#### Source:
============================================================

Tuesday, February 11, 2020


MOOM PITCHER REVIEW BY BILL SHUTE! RUBBER RACKETEERS (1942), STARRING RICARDO CORTEZ!

Re-watching this film (I’ve seen it 3-4 times over the last 20 years), I’m reminded about the things an hour-long B-crime/action programmer has in common with a rock’n’roll 45—it’s all about the spirit, the tone of the performance, the pace, the mood, the overall effect. Nail those elements, and any number of defects can be forgiven….or actually become irrelevant. The piece itself carries you along….for 2 minutes 30 seconds on a 45 rpm singles, or for 56 minutes with a film like RUBBER RACKETEERS. And like some grungy 1962 R&B cover by a frat-rock band from Washington state, this film delivers the goods (Monogram films usually do) you paid for when you bought a ticket.

This was an early production by the King Brothers, whose story sounds like it came out of the kind of film they would produce. Evidently, they began selling newspapers and shining shoes, and then branched into slot machines and horse racing. They loved movies, though, and knew a number of producers and directors from the racetrack! They had the genius idea to try and make films to be shown on their slot machines, and actually attempted to contact Cecil B. DeMille to see if he’d like to produce a film for their slot machines!!!! Not surprisingly, that did not work out.

They did manage to make a low-budget film for PRC called PAPER BULLETS, famous for being a pre-stardom role for Alan Ladd. The great B-movie gangster actor JACK LA RUE starred in that, as they knew him from the racetrack and he was happy to do “the boys” a favor. They did wind up later making some crime classics, including DILLINGER, GUN CRAZY, SOUTHSIDE 1-1000, and THE GANGSTER.

============================================================

#### Collected data:
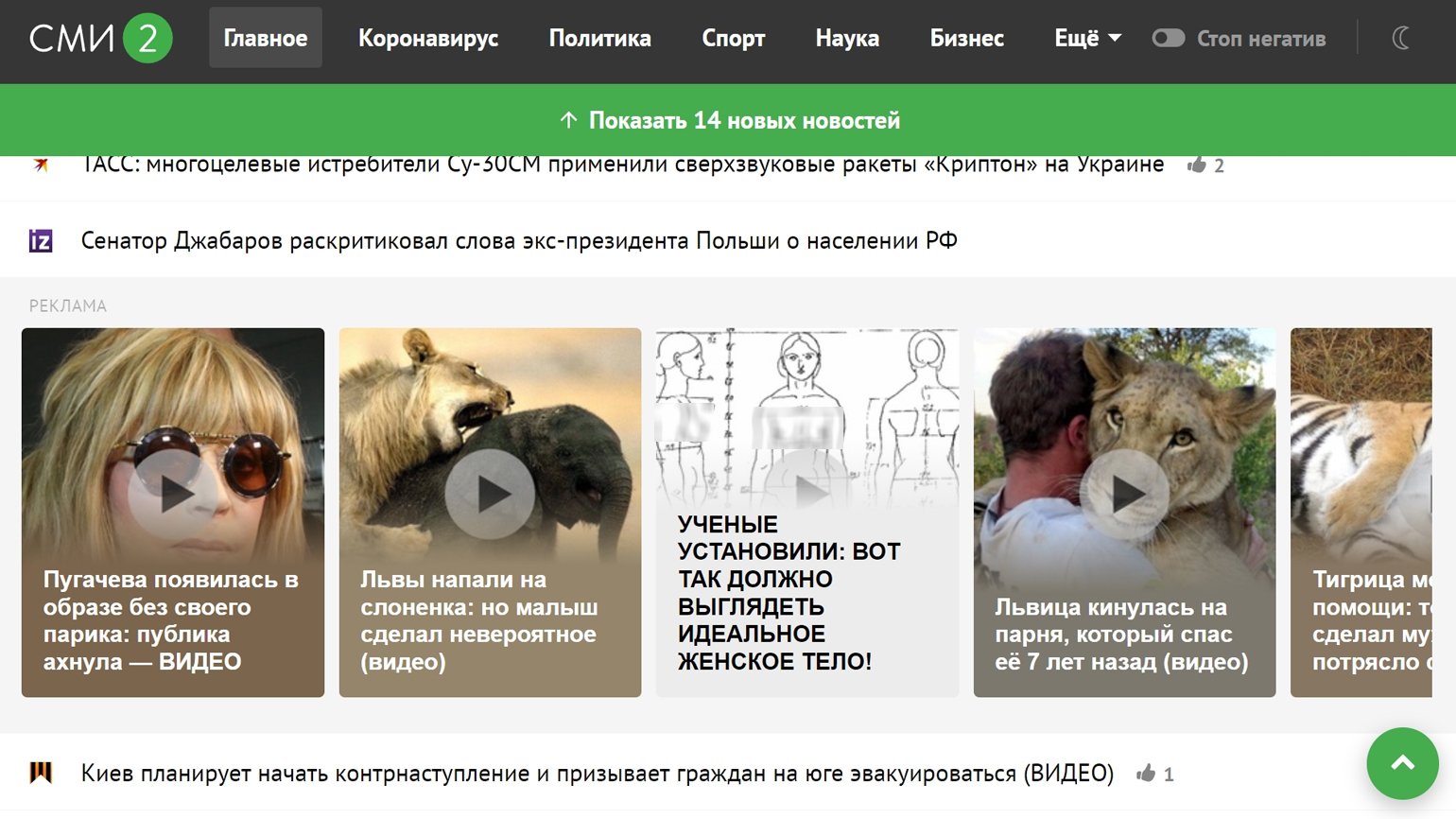1456x819 pixels.
Task: Select the Наука menu item
Action: pyautogui.click(x=847, y=38)
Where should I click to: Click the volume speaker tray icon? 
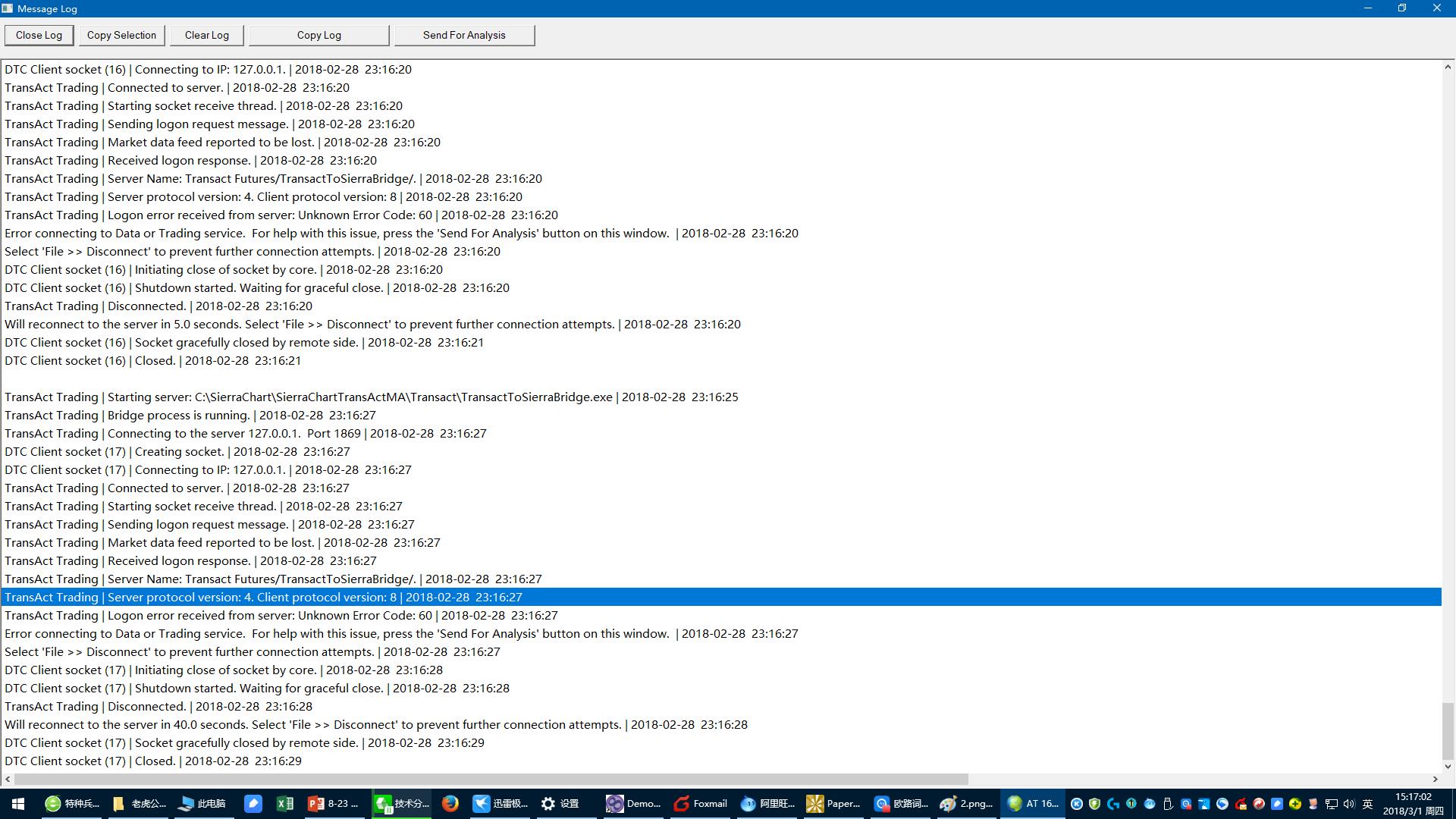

============================================================

#### Exercises to complete:
1. List the crime classics that the review says the King Brothers later made.
2. In the review, which company was PAPER BULLETS made for?
3. Reproduce the review from "Re-watching this film" up to and including "bought a ticket.".

#### In response:
1. DILLINGER, GUN CRAZY, SOUTHSIDE 1-1000, THE GANGSTER

2. PRC

3.
Re-watching this film (I’ve seen it 3-4 times over the last 20 years), I’m reminded about the things an hour-long B-crime/action programmer has in common with a rock’n’roll 45—it’s all about the spirit, the tone of the performance, the pace, the mood, the overall effect. Nail those elements, and any number of defects can be forgiven….or actually become irrelevant. The piece itself carries you along….for 2 minutes 30 seconds on a 45 rpm singles, or for 56 minutes with a film like RUBBER RACKETEERS. And like some grungy 1962 R&B cover by a frat-rock band from Washington state, this film delivers the goods (Monogram films usually do) you paid for when you bought a ticket.